Kathy Welsh

Kathy Welsh

MIDDLETOWN – With generous support and guidance from the Orange County Sheriff’s Office, the SUNY Orange Foundation has funded the College’s purchase of a Response to Resistance Simulator that will enhance SUNY Orange’s Criminal Justice curriculum, while at the same time expanding a partnership with the County that will facilitate simulation training for local law enforcement officers.

SUNY Orange Foundation Funds Criminal Justice Simulator

SUNY Orange Criminal Justice Professor Robert Cacciatore (seated), demonstrates the College’s new Response to Resistance Simulator for, from left, Rich Rowley, immediate past chair, SUNY Orange Foundation Board of Directors; Steve Neuhaus, Orange County Executive; Carl E. DuBois, Orange County Sheriff; Dennis O’Loughlin, chair, SUNY Orange Criminal Justice Department; and Dr.
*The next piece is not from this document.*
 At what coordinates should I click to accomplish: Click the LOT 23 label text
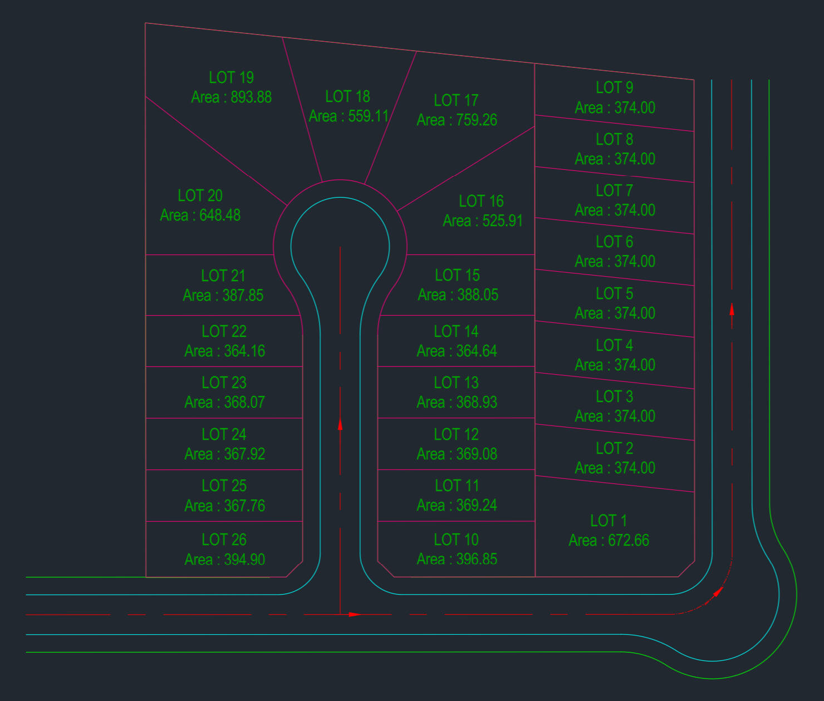pos(224,383)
Russell Hammond, executive director, SUNY Orange Foundation. Photo by Mike Albright

The recently purchased TL-100 Training Lab, manufactured by Ti Training, will allow SUNY Orange Criminal Justice students—those seeking law enforcement careers as well as students intending to enter such professions as legal affairs and social work—to experience simulated real-life scenarios regarding responding to resistance.
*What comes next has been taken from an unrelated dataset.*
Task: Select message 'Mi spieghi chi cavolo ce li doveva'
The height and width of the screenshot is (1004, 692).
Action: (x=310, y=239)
Students will gain an advanced understanding of potential situations that they may encounter as law enforcement professionals, while students considering related careers will gain a fuller perspective of the real-time decisions and stresses that confront law enforcement agents.

“The College is grateful for this partnership and the work that the SUNY Orange Foundation put forth to facilitate it,” said Erika Hackman, vice president for academic affairs. “Being able to acquire this type of innovative equipment allows us to provide our students with more authentic learning experiences that will be extremely valuable to them in their careers. This gift demonstrates the level of academic excellence that is possible when the College and the Foundation work hand-in-hand with our partners in the community.”

“Many of our Criminal Justice students have aspirations of becoming sworn law enforcement officers and/or attorneys, and such scenario-based, hands-on educational demonstrations will provide them with a more comprehensive understanding of the police use of force continuum,” Dennis O’Loughlin, chair of the College’s Criminal Justice Department, explained. “In these scenarios, students will actually confront situations where resistance is present, and be subjected to the same stresses and decision-making choices as police officers.”

The College will also collaborate with local law enforcement agencies to offer access to the TL-100 for their training needs.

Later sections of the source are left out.